_DATA RECORDS_
|---|
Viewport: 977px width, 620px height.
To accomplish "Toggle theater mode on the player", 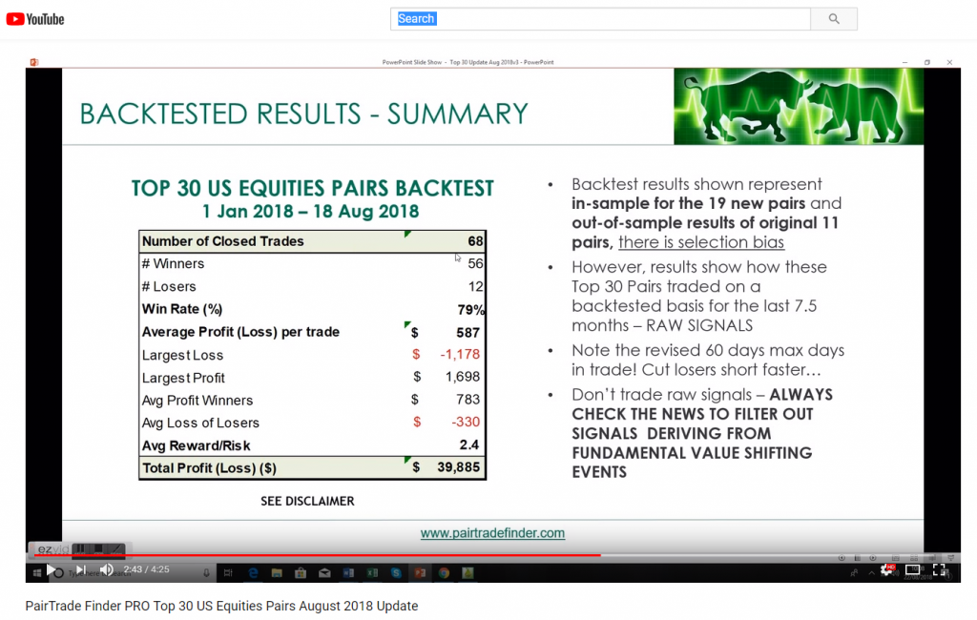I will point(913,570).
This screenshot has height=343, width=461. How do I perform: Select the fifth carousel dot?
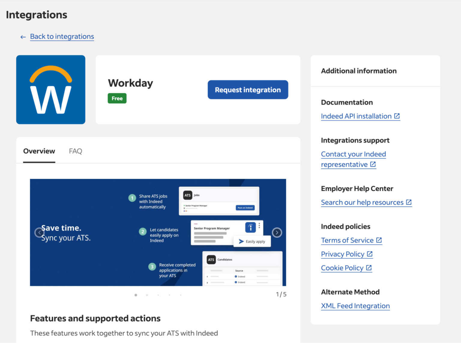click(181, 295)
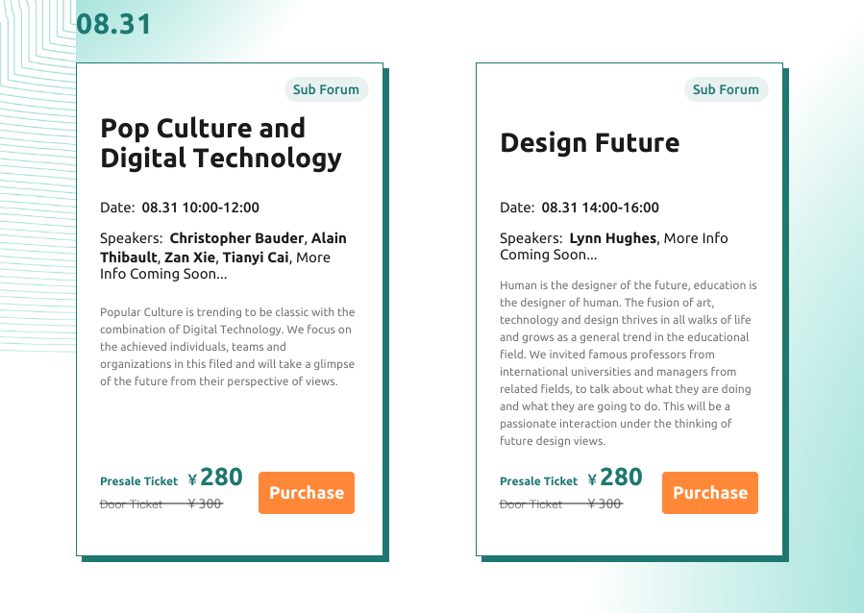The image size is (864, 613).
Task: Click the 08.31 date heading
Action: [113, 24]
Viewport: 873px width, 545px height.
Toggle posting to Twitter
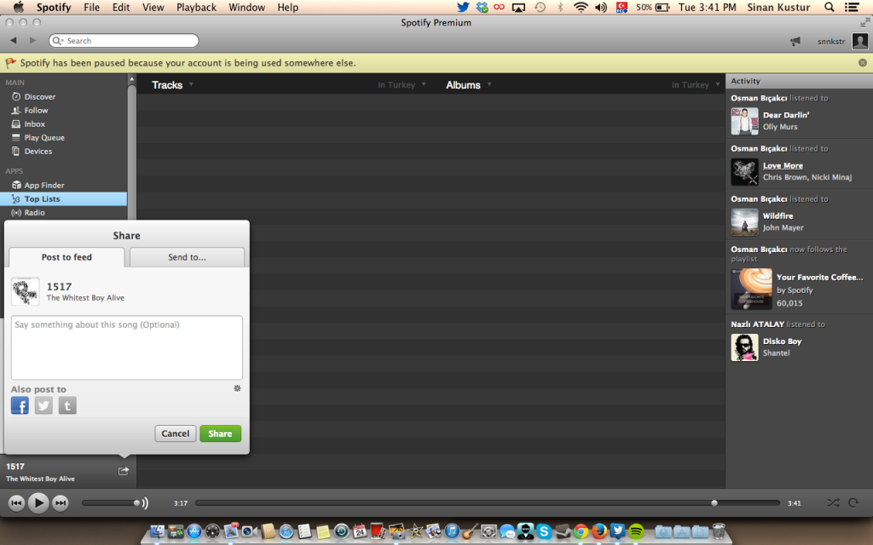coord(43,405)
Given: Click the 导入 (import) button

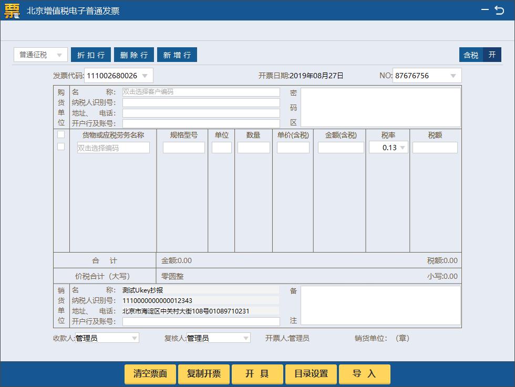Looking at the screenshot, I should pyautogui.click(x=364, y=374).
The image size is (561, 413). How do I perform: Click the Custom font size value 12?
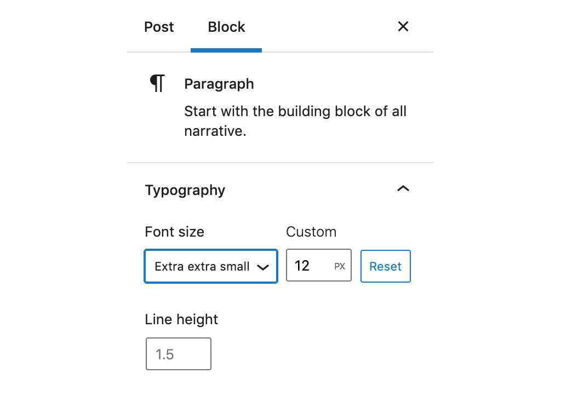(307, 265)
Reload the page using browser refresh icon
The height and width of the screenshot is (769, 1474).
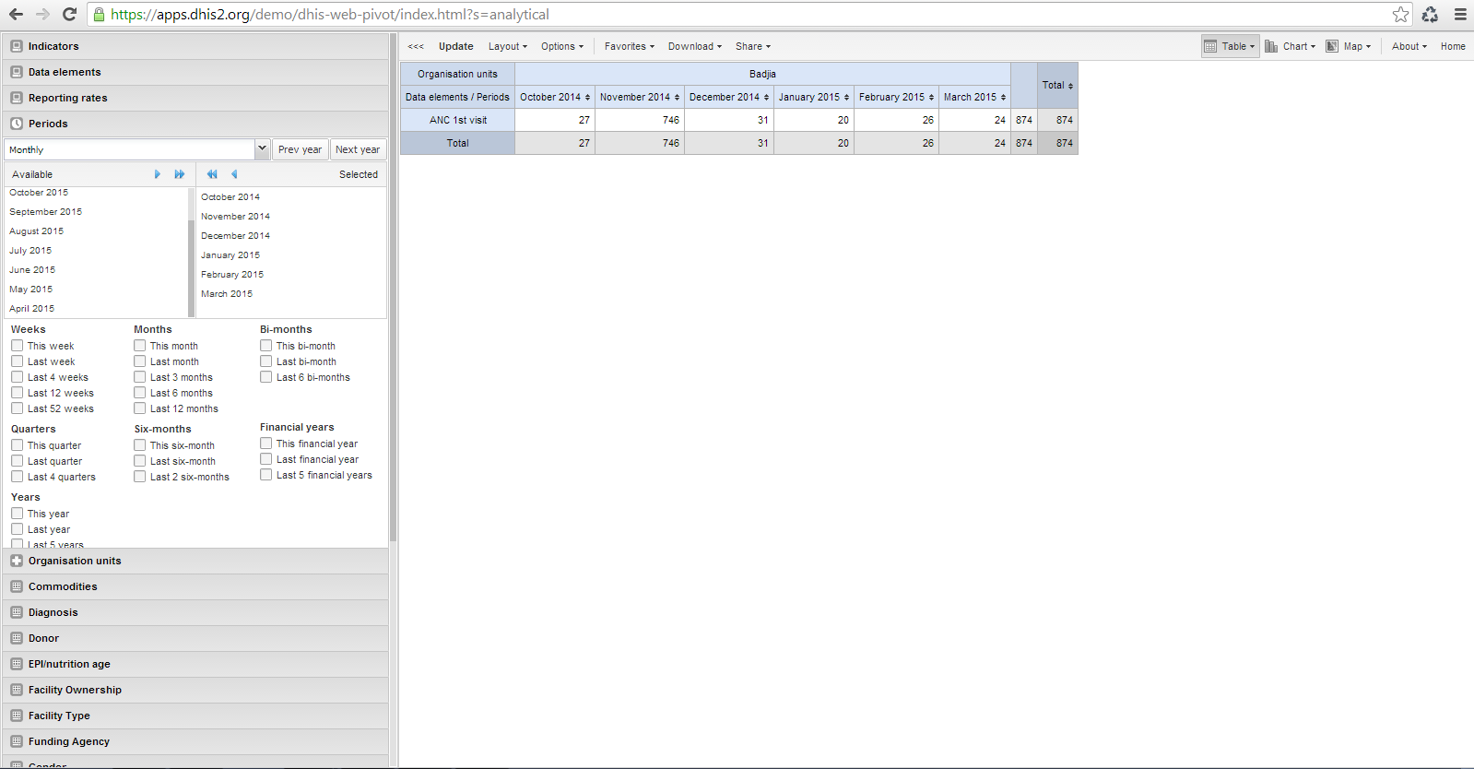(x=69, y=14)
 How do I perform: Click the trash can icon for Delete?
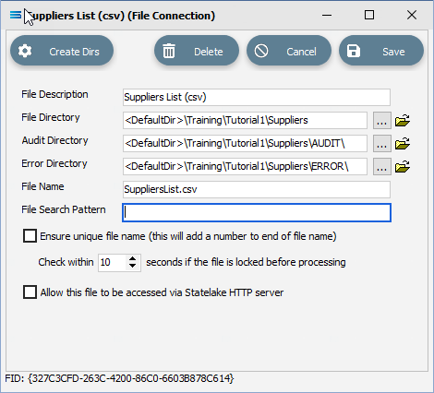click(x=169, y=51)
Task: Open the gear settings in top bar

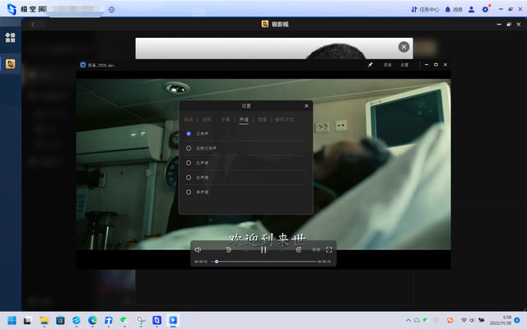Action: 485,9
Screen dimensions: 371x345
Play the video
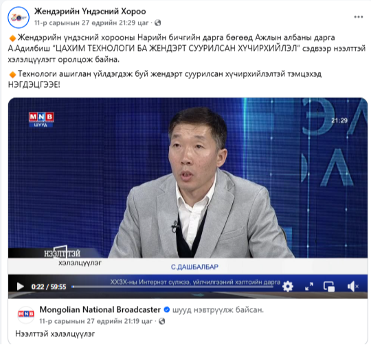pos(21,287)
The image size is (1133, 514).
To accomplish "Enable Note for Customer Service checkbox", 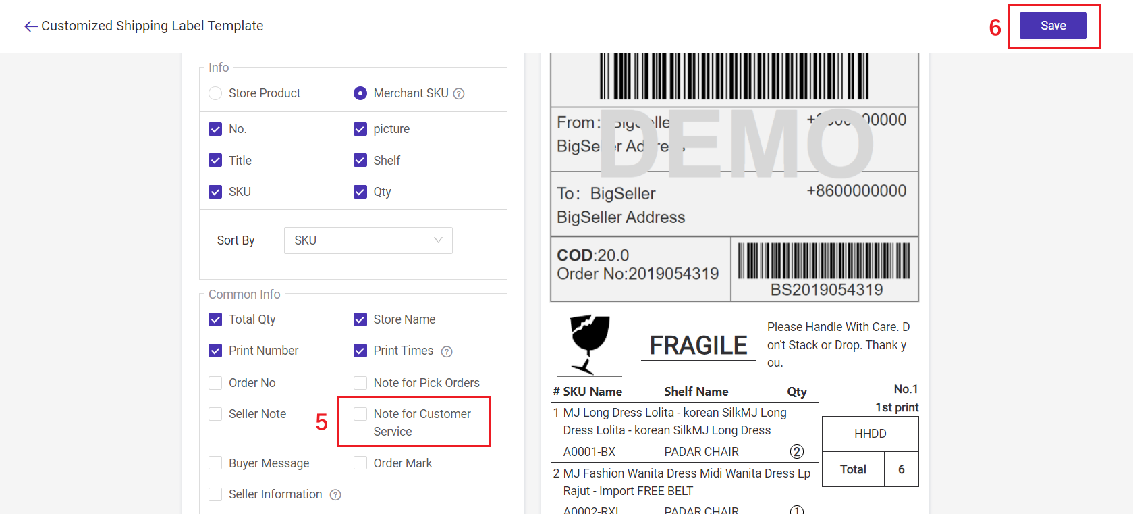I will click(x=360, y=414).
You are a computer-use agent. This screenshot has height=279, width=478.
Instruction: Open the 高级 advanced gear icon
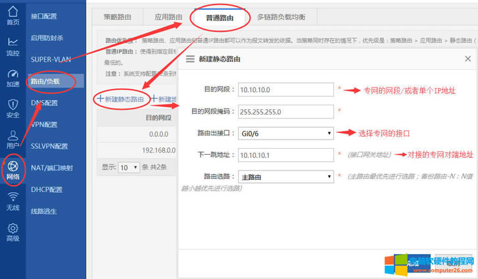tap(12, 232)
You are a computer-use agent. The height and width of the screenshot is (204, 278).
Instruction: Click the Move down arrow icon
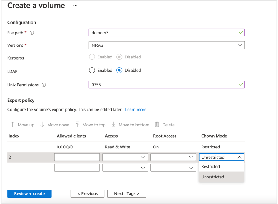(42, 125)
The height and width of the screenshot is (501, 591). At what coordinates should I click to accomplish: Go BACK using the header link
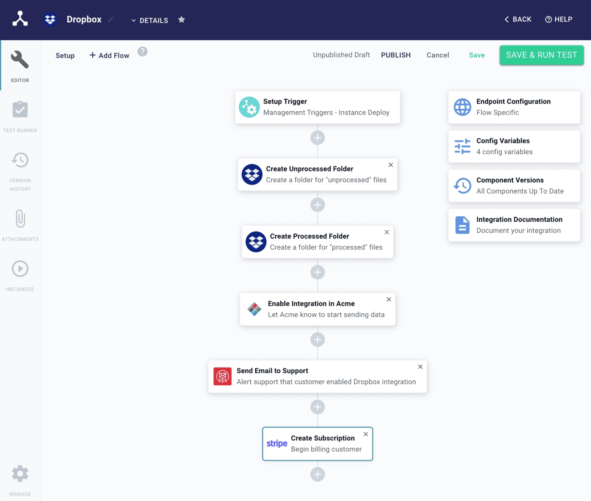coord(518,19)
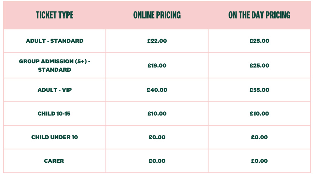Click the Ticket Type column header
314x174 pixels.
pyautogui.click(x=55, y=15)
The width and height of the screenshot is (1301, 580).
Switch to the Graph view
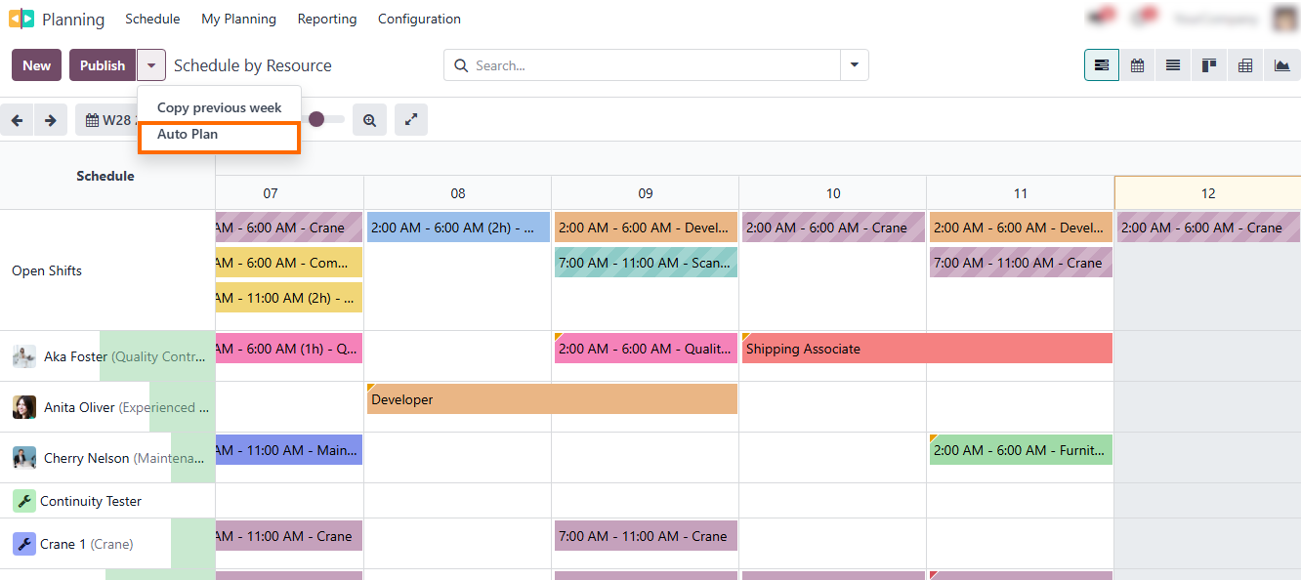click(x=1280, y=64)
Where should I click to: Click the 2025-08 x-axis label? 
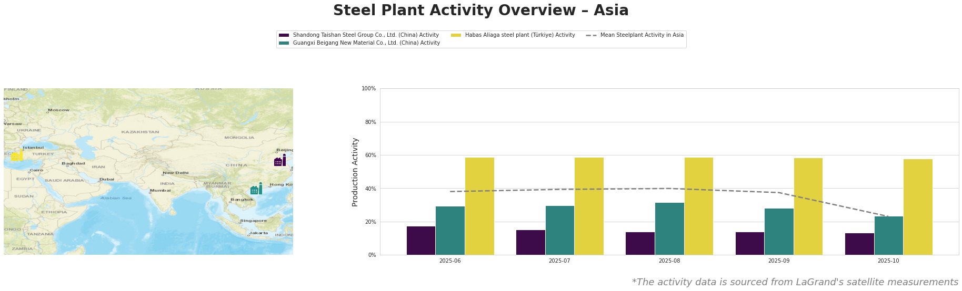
|---|
_TRY IT_
Where a line in the records above includes the string "computer", show it.

_RESULT BELOW_
You are a computer-use agent. This screenshot has height=279, width=478.
You are a computer-use agent. The height and width of the screenshot is (204, 278).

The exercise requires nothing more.